North Korea: Attains a whole new stage of WTF, with the people building their own public transportation (called “torure” oddly enough) and the leadership looking to Hitler for inspiration.

http://www.nknews.org/2013/06/north-koreas-torure-rail-transport-system/
http://www.washingtonpost.com/blogs/worldviews/wp/2013/06/17/report-kim-jong-un-handing-out-copies-of-mein-kampf-to-senior-north-korean-officials/

http://www.expatica.com/be/news/belgian-news/belgian-police-seize-huge-drug-haul-as-hackers-tracked-down_267610.html http://www.theregister.co.uk/2013/06/18/drug_smugglers_using_hackers/

“According to the Netherlands public prosecutor (statement here in Dutch), a Netherlands-based drug ring hired hackers to manipulate systems in the major port of Antwerp in their neighbouring country, Belgium, in order to arrange pick-ups.

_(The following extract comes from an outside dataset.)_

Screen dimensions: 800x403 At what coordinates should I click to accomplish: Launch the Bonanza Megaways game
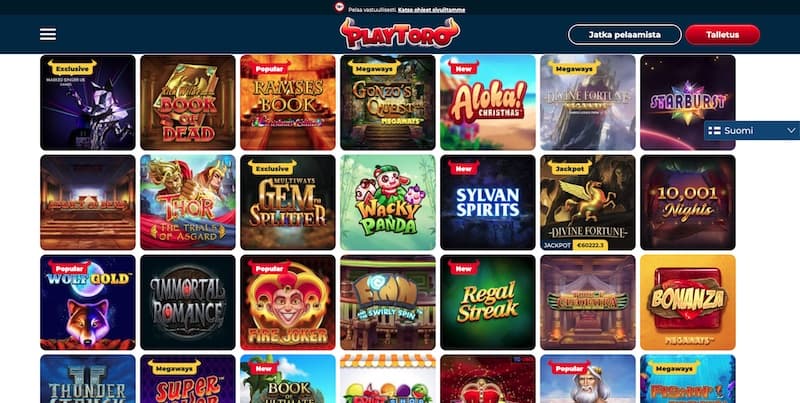pos(688,303)
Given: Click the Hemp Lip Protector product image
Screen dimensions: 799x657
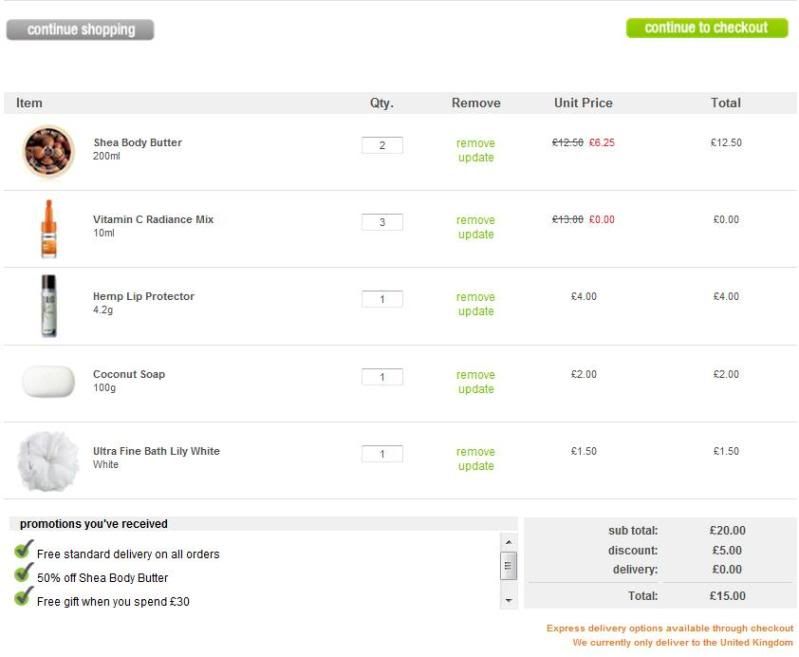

The hackers obtained access at two container terminals by using spear phishing and malware attacks directed at port authority workers and shipping companies, before changing the location and the delivery times of containers that had the drugs in them, according to the public prosecutor.

Subsequently, the smugglers sent their own drivers to pick up drug-loaded shipping containers before the legitimate haulier could collect them.

The whole scheme, eerily similar to the set-up of the plot of season 2 of The Wire, was uncovered by police after shipping firms detected something was amiss. Police set up a bust that resulted in the seizure of about one tonne of heroin and the same amount of cocaine, Expatica.com reports.”